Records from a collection
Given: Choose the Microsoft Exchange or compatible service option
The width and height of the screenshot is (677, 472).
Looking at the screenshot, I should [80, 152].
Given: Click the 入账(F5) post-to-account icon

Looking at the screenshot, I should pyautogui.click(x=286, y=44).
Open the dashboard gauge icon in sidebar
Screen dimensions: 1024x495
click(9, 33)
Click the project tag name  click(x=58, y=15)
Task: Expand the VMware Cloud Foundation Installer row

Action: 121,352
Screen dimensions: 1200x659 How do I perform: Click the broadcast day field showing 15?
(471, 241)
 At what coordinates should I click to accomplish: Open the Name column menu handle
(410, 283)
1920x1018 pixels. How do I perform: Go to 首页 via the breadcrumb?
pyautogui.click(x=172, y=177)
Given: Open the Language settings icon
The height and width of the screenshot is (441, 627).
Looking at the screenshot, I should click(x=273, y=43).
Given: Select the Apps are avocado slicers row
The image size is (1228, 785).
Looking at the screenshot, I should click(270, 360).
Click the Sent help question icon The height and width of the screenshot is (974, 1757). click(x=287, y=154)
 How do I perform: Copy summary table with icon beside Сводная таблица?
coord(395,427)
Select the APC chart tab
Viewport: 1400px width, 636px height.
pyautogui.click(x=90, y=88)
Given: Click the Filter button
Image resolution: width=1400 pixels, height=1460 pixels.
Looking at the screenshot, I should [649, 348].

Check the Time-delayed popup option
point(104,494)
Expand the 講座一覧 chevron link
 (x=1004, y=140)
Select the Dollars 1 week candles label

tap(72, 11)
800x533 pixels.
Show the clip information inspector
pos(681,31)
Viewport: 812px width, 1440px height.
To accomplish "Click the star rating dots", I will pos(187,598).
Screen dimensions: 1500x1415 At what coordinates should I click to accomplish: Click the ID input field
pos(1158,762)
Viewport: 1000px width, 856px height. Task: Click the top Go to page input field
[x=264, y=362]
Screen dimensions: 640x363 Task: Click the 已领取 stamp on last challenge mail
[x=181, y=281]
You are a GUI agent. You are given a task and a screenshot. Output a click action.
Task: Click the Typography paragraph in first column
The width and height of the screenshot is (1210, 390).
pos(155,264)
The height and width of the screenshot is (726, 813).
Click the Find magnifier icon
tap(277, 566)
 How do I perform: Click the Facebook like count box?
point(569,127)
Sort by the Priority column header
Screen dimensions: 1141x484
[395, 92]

## [DESCRIPTION OF THE TASK]
Give back the lines above exactly, from the one with "Expand the 講座一覧 chevron link" through the last line.

## [RESPONSE AREA]
Expand the 講座一覧 chevron link
 (x=1004, y=140)
Select the Dollars 1 week candles label

tap(72, 11)
800x533 pixels.
Show the clip information inspector
pos(681,31)
Viewport: 812px width, 1440px height.
To accomplish "Click the star rating dots", I will pos(187,598).
Screen dimensions: 1500x1415 At what coordinates should I click to accomplish: Click the ID input field
pos(1158,762)
Viewport: 1000px width, 856px height. Task: Click the top Go to page input field
[x=264, y=362]
Screen dimensions: 640x363 Task: Click the 已领取 stamp on last challenge mail
[x=181, y=281]
You are a GUI agent. You are given a task and a screenshot. Output a click action.
Task: Click the Typography paragraph in first column
The width and height of the screenshot is (1210, 390).
pos(155,264)
The height and width of the screenshot is (726, 813).
Click the Find magnifier icon
tap(277, 566)
 How do I perform: Click the Facebook like count box?
point(569,127)
Sort by the Priority column header
Screen dimensions: 1141x484
[395, 92]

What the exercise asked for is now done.